▼

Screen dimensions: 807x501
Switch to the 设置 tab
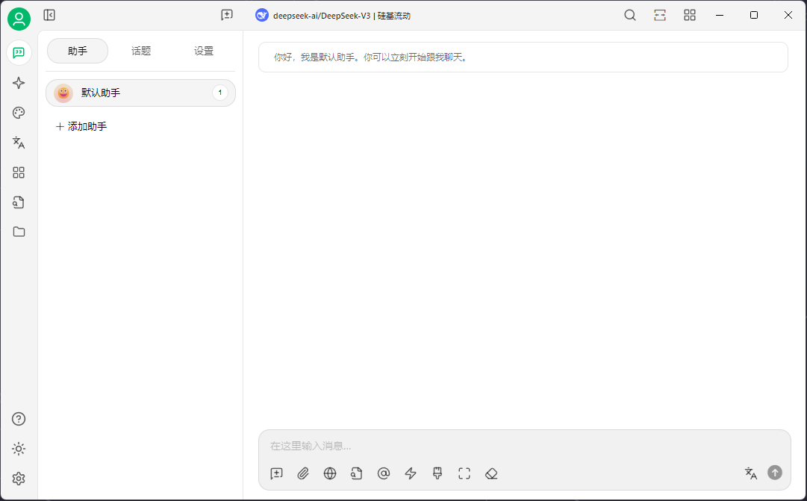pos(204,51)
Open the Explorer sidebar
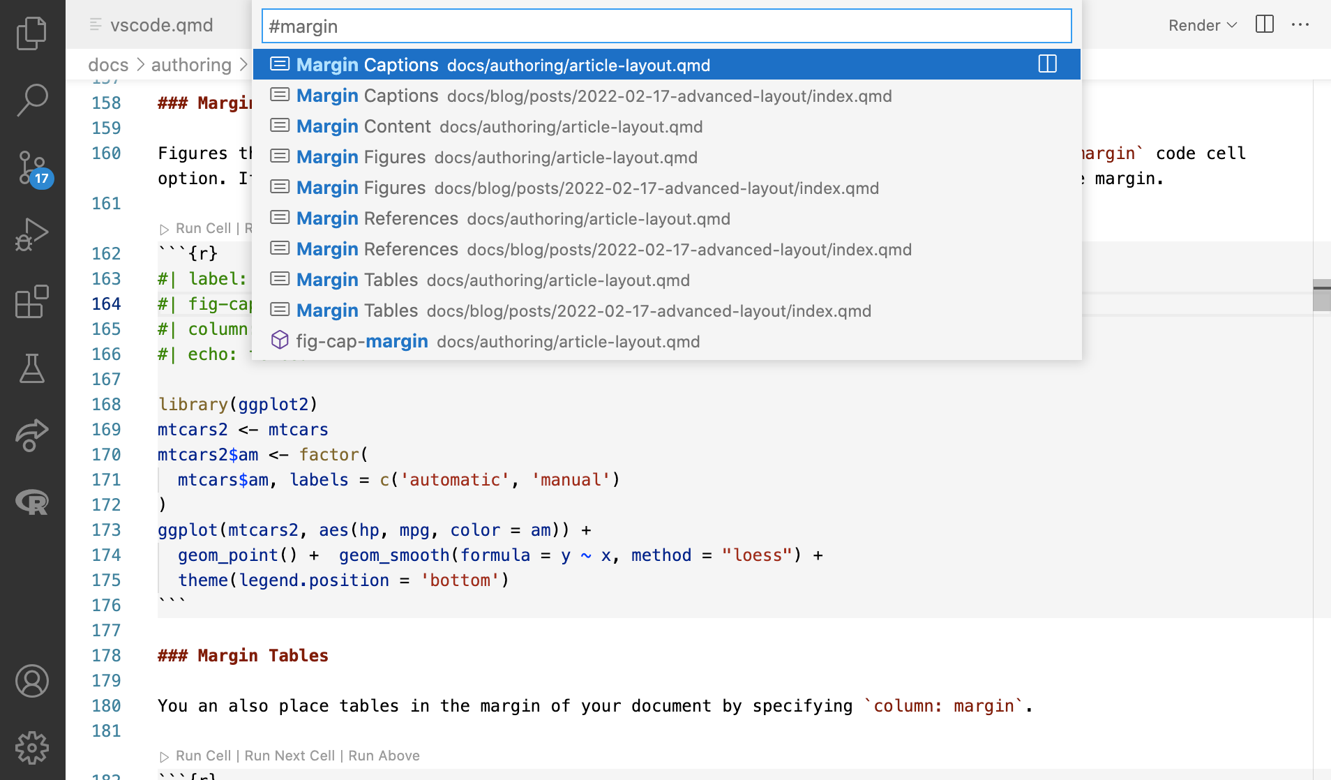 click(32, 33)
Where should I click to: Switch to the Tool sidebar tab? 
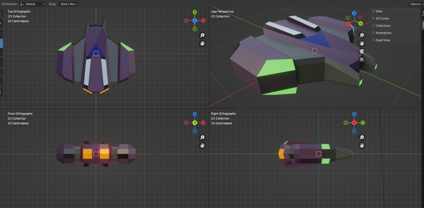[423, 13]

▲

§ Written exercise
Please write out every line above again, requests included, shifting each coordinate in the answers by -72. Leave the pictures out.

§ Expected answer
Screen dimensions: 807x501
Switch to the 设置 tab
pos(132,-21)
Open the Explorer sidebar
 click(-40, -39)
Where should I click to: Switch to the Tool sidebar tab? 
[351, -59]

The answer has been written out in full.